In Mrs Woolf And The Servants, Alison Light asserts the universal right to have "interiority" acknowledged. She has a strong connection with her subject; her grandmother often spoke of the exploitation she endured going into service straight from a workhouse. Light never presumes to project thoughts and feelings onto individuals who have left little or no testimony. But she allows herself the latitude of speculation, often tying this to documentary sources. The servants whose lives are under scrutiny here figure in the journals of a great writer. Virginia Woolf may have revolutionised the novel form with stream of consciousness conveying inner experience but she had trouble imagining herself through the class divide. She often expressed her lack of empathy with the "lower" classes, almost questioning the humanity of those not born to the culture she understood.

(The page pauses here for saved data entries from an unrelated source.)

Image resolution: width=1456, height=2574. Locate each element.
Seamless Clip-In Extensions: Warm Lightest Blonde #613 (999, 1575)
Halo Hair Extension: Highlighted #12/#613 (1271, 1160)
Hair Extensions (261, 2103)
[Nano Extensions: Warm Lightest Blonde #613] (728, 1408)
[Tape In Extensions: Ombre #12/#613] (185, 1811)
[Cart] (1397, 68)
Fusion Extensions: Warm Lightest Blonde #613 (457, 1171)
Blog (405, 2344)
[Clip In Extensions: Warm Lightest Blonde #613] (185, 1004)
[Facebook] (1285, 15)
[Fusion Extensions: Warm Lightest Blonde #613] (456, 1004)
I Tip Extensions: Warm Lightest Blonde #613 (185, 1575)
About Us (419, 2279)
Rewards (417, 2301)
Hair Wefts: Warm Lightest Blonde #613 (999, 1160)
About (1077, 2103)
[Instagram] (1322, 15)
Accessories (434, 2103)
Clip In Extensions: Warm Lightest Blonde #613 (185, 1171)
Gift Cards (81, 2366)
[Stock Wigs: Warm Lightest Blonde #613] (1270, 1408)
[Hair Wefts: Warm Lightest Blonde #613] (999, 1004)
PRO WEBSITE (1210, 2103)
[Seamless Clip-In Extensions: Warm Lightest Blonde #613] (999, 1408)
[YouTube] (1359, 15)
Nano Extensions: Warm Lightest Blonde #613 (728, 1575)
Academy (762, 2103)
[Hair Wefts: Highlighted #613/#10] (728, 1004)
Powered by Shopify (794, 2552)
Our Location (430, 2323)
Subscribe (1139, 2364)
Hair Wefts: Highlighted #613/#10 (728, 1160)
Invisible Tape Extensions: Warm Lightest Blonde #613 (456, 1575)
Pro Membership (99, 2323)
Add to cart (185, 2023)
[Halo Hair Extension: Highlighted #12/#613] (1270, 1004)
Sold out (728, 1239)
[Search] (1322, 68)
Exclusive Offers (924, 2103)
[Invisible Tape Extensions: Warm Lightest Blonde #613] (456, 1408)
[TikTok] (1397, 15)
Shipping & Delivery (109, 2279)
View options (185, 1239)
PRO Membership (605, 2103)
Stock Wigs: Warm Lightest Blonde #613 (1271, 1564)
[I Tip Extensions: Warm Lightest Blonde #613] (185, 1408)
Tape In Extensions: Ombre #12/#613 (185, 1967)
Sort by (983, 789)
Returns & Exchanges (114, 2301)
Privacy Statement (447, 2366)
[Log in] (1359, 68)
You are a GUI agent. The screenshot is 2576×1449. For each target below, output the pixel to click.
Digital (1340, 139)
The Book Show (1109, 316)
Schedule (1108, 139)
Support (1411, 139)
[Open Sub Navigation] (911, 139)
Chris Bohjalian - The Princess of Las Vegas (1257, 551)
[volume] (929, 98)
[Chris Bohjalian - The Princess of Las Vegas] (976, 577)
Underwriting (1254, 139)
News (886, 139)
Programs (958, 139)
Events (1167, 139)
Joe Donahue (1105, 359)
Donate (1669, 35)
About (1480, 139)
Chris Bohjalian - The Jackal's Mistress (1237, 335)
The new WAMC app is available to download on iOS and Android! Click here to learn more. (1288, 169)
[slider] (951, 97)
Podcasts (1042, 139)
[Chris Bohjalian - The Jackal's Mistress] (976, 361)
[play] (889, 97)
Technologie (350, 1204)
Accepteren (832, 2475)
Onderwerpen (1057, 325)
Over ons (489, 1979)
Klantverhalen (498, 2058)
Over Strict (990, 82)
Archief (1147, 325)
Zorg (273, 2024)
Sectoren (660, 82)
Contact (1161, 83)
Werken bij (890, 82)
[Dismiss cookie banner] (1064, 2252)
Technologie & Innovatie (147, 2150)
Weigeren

WhileWoolf envisioned women freeing themselves of patriarchy and militarism, when it came to the domestic sphere rules and boundaries remained crucial, although superficially more relaxed than the norm. Her relationship with her cook Nellie Boxall, though punctuated with arguments and dismissals, lasted two decades. On one occasion, Boxall ordered the author of A Room Of One's Own to leave her room. That was the trigger for another "final" dismissal notice.
You couldn't make it up.
The intimate and public lives of the "Bloomsbury Set" have been intensively mined yet the perspective that might have been offered by their servants has been largely ignored. In 1956, Boxall and Lottie Hope were interviewed for BBC radio. The full tape includes much hilarity at the cooking and eating arrangements at Monks House. Leonard would take his bath behind a curtain in the kitchen, emerge for breakfast, then Virginia would disappear behind the curtain. "Yes, it was bread at one end and bath at the other, " Boxall laughs. Light suggests "both the laughter and the comments were edited down in the broadcast". The BBC saw to it that the proper proprieties of social hierarchy were restored.
Woolf was over 50 when she got an oil stove and announced herself "free forever of cooks". In a letter to Vita Sackville West, she noted that she had "cooked veal cutlets and cake today. I assure you that it is better than writing these idiotic books."